**Task directions:** With the pictures omitted, set down exactly the lines from the one that contains "Task: Switch network rate to 发送" through the last line of the data.

**Supplied material:**
▬▬▬▬▬▬▬▬▬▬

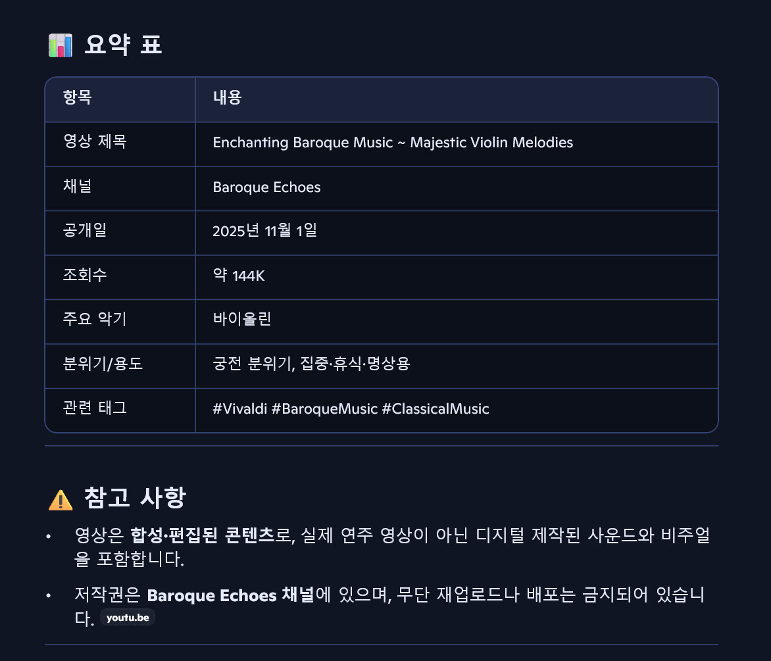Click bold Baroque Echoes 채널 in notes

(x=231, y=596)
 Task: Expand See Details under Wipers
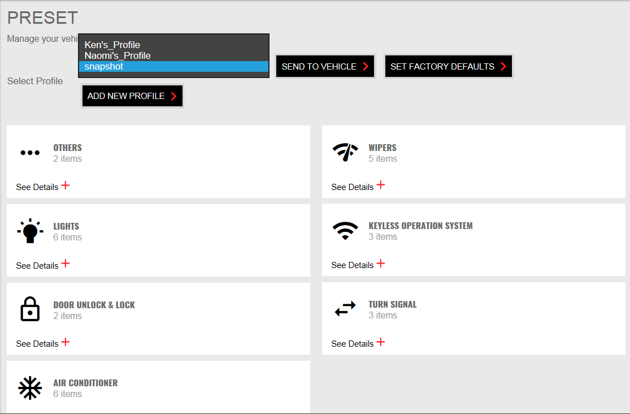pyautogui.click(x=381, y=185)
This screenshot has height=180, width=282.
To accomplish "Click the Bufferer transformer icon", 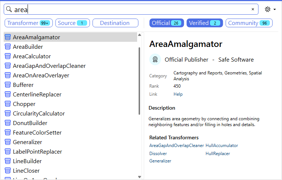I will pos(8,85).
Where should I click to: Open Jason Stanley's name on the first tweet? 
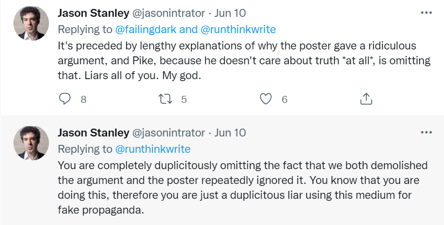[93, 13]
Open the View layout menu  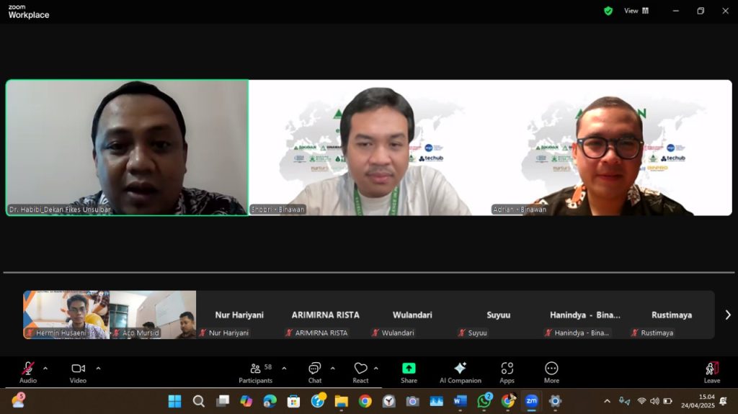[x=636, y=11]
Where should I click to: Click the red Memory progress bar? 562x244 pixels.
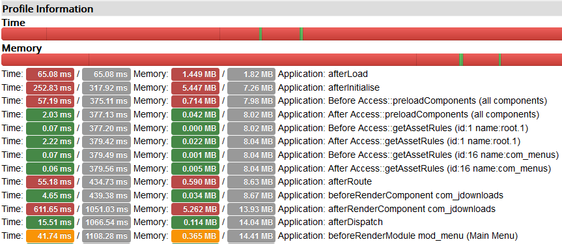pyautogui.click(x=282, y=59)
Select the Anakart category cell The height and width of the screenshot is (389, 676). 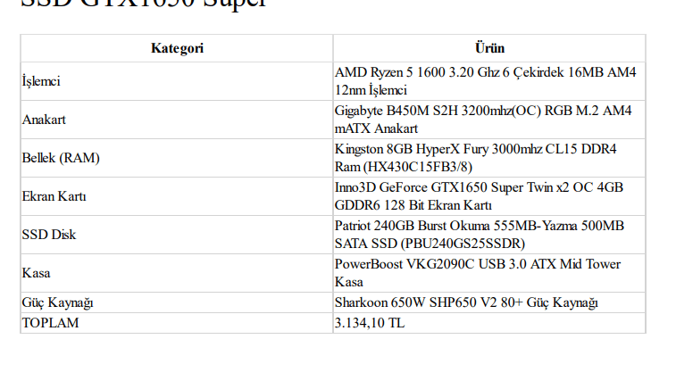click(x=44, y=120)
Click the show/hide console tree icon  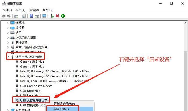tap(16, 16)
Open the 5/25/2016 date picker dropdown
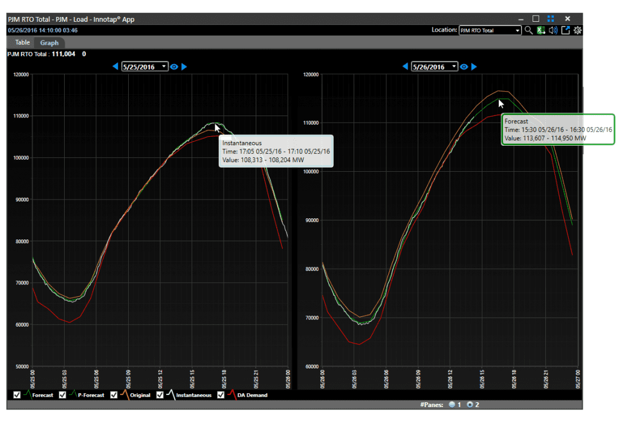 [x=164, y=67]
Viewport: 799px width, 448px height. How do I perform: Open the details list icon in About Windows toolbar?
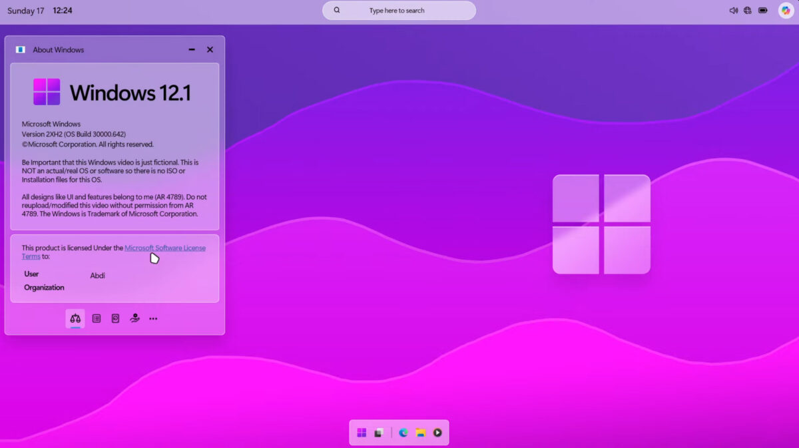click(96, 318)
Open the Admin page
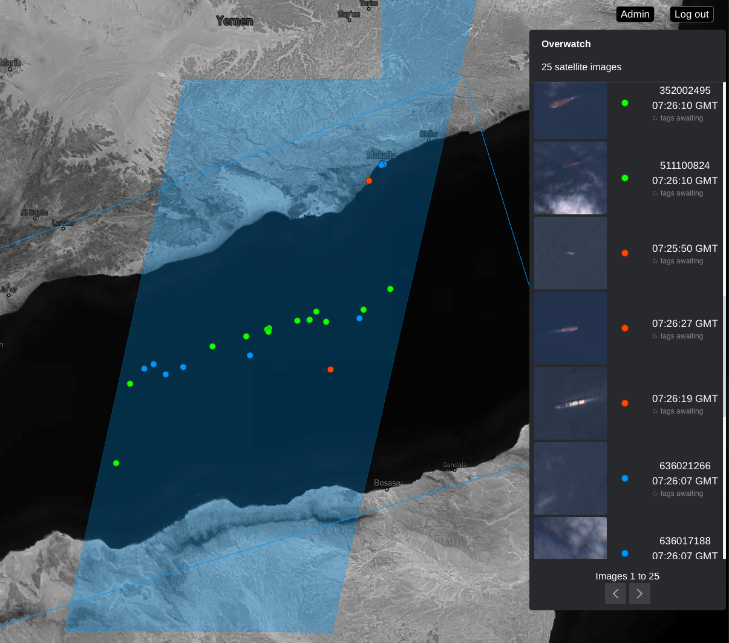 pos(635,15)
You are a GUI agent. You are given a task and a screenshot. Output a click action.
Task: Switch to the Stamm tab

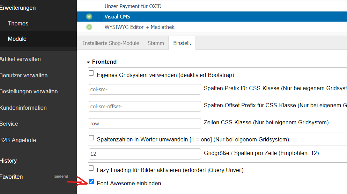pyautogui.click(x=156, y=43)
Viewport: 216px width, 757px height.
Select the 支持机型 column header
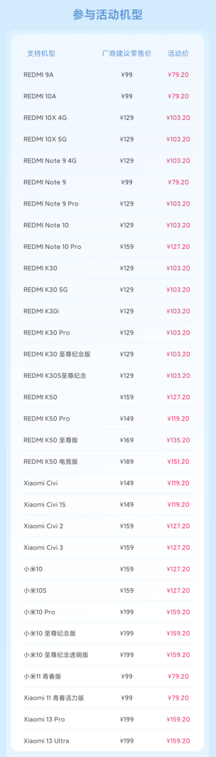[41, 53]
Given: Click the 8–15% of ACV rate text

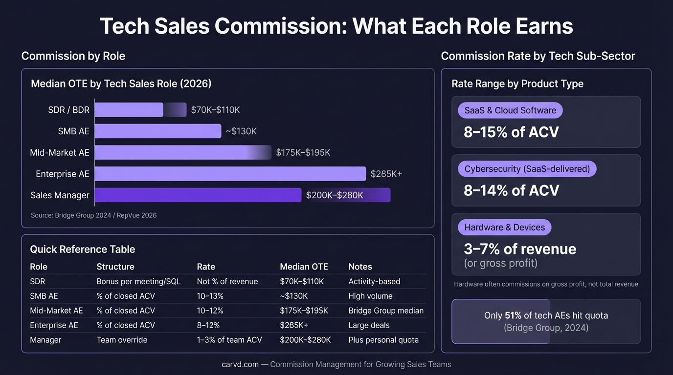Looking at the screenshot, I should click(511, 132).
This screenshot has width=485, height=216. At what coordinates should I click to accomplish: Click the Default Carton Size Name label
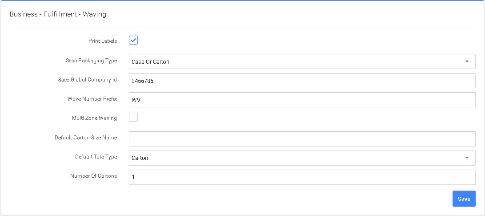86,138
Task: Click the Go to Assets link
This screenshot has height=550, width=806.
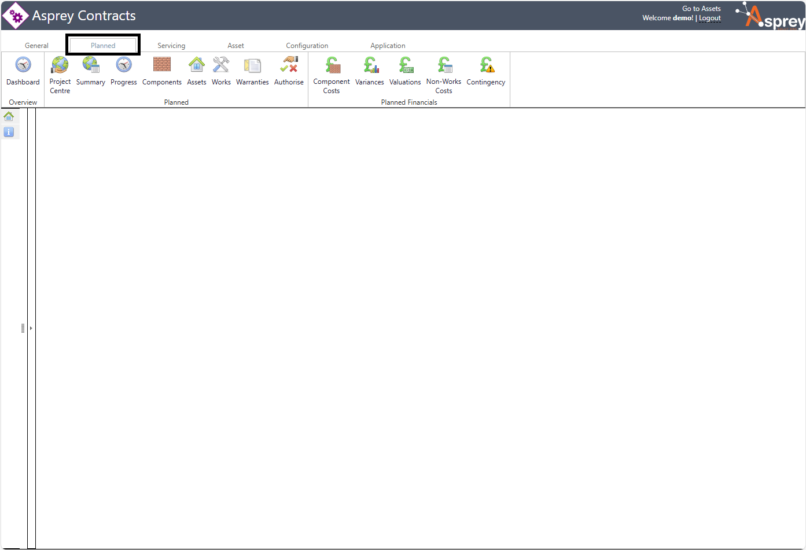Action: (701, 9)
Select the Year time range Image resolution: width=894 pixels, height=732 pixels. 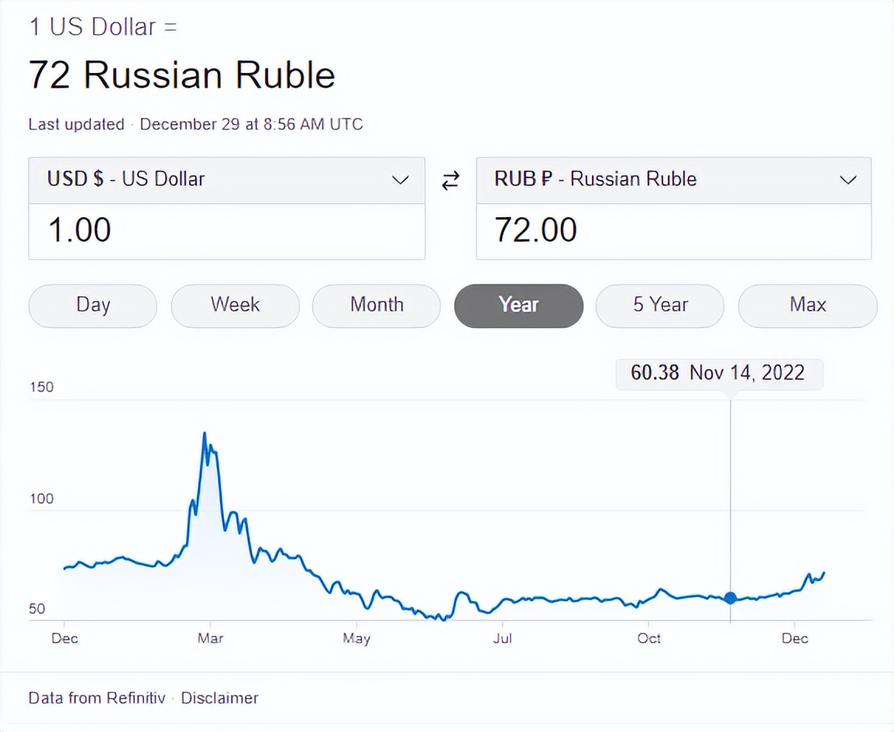coord(518,306)
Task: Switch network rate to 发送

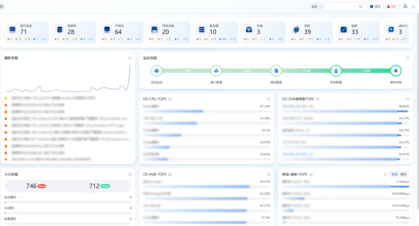Action: 395,174
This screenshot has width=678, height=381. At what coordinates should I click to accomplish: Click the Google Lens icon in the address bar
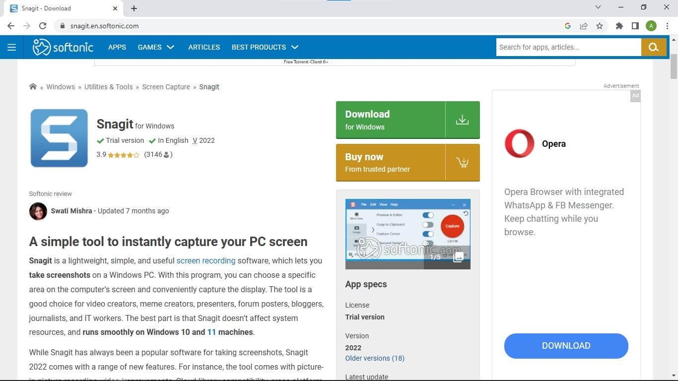(x=567, y=25)
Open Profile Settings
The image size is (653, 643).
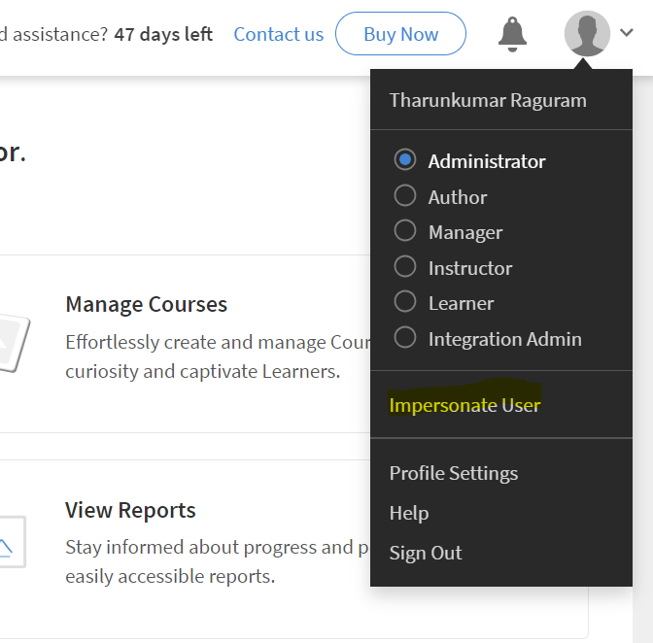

▬▬▬▬▬▬▬▬▬▬

**Answer for this exercise:**
Task: Switch network rate to 发送

Action: 395,174
This screenshot has width=678, height=381. At what coordinates should I click to accomplish: Click the Google Lens icon in the address bar
(x=567, y=25)
Open Profile Settings
The image size is (653, 643).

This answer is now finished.